Task to carry out: Give back the exact lines of the material below from the one containing "This screenshot has height=490, width=1302." through the one containing "701x1080 pixels.", and no pictures.

Record excerpts:
---------------

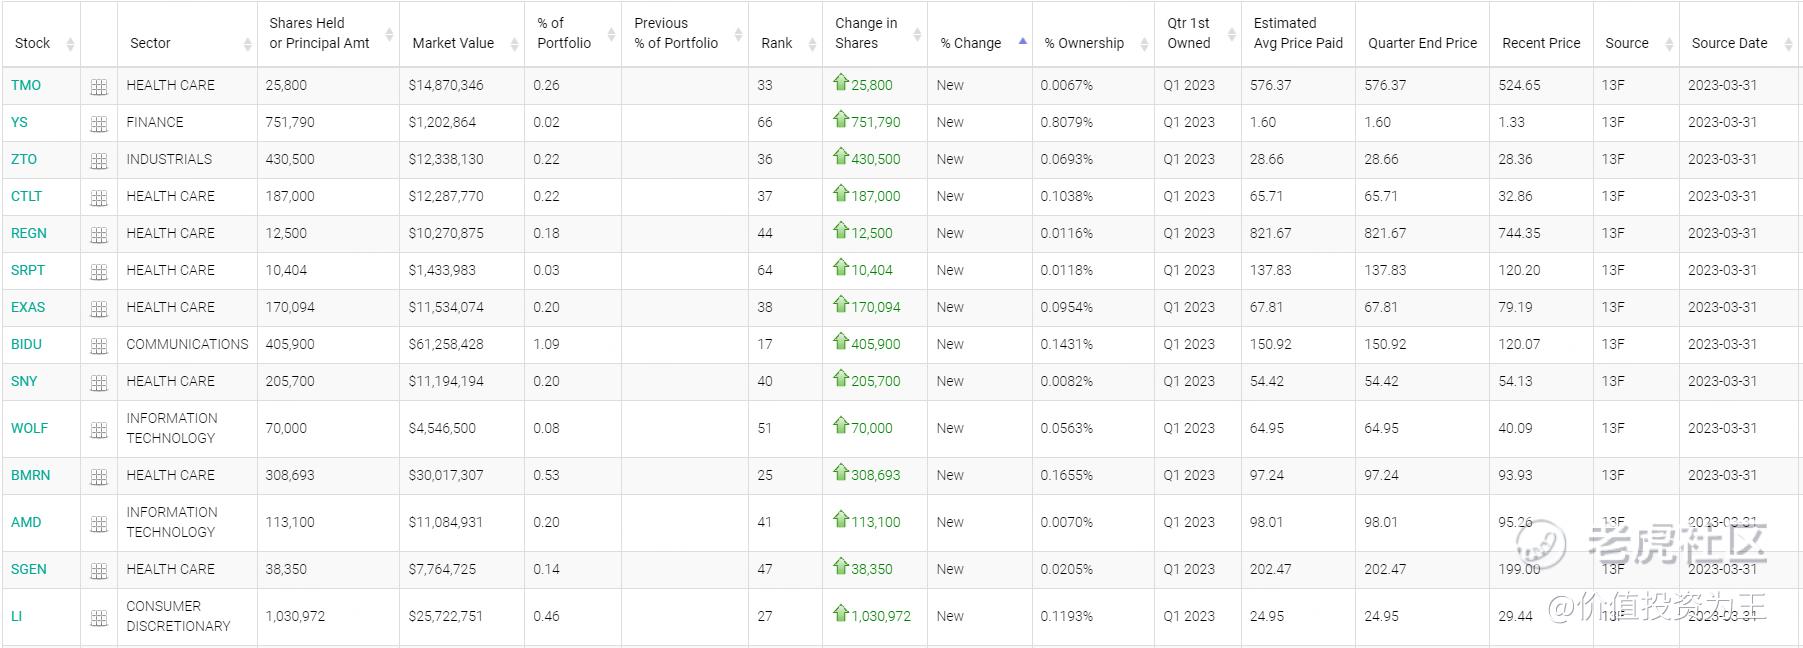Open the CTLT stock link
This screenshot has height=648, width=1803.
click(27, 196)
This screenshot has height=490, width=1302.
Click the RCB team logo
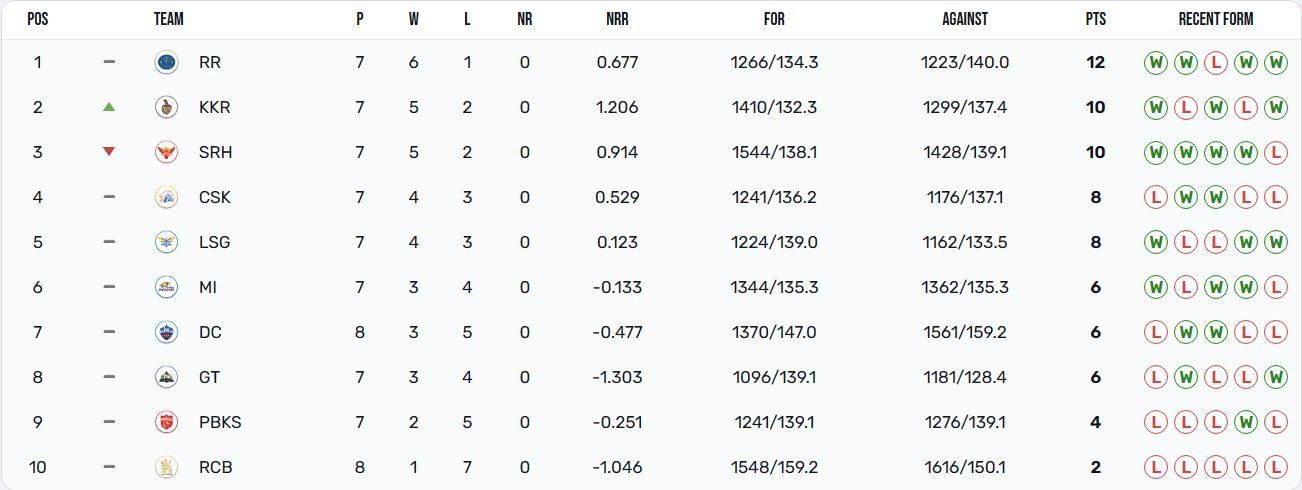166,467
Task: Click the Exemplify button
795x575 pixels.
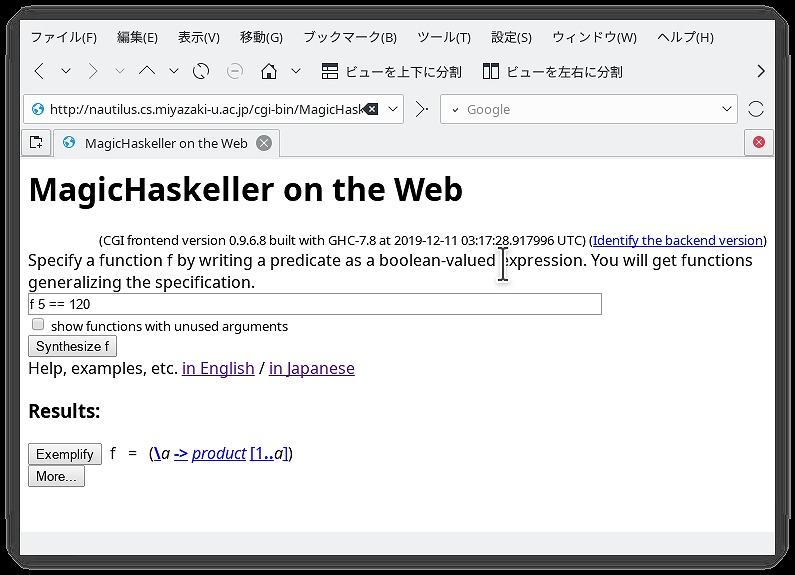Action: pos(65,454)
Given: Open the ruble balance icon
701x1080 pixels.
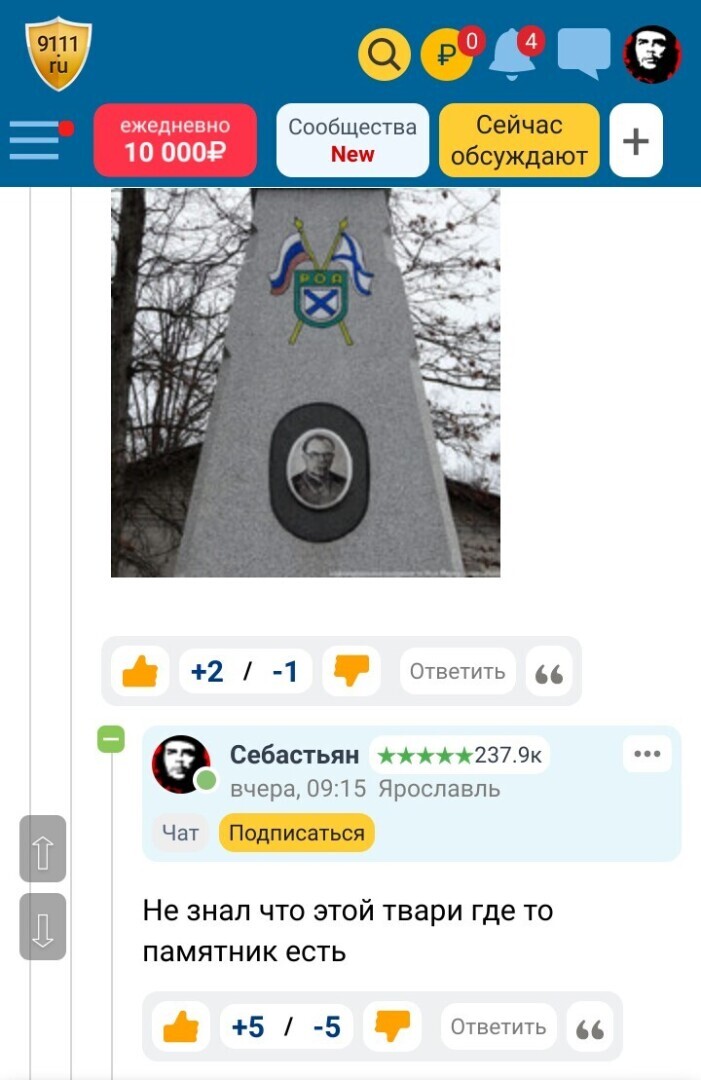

---------------

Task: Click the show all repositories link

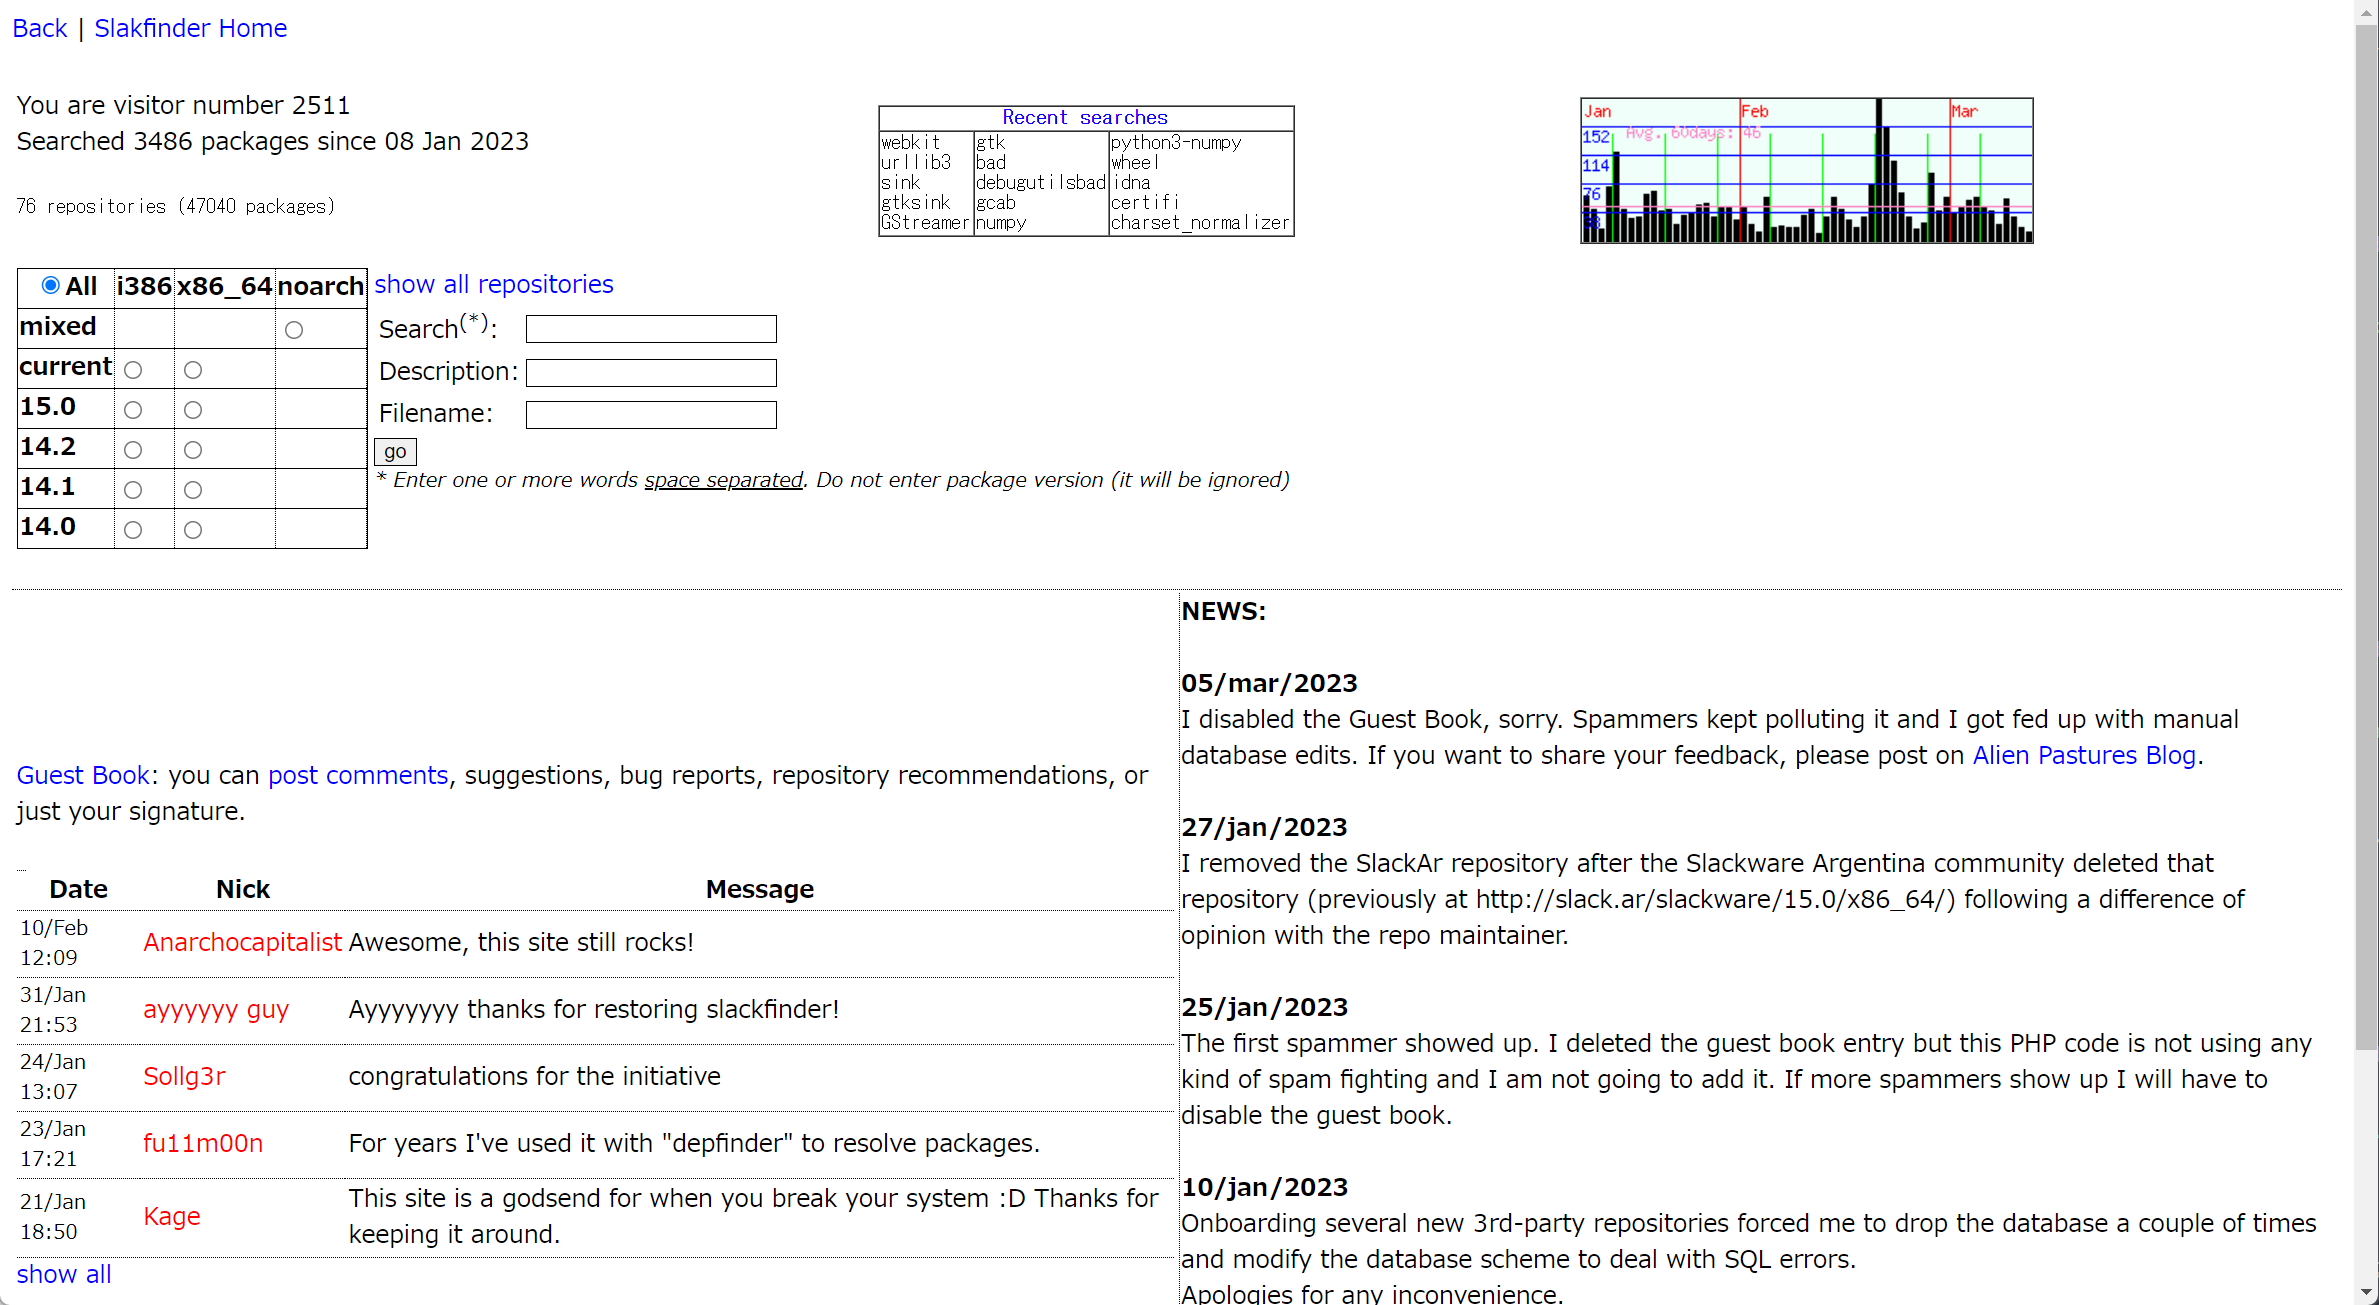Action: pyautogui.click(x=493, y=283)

---------------

Response to the task:
This screenshot has height=490, width=1302.
Click the RCB team logo
166,467
Task: Click the Exemplify button
795x575 pixels.
Action: pos(65,454)
Given: Open the ruble balance icon
701x1080 pixels.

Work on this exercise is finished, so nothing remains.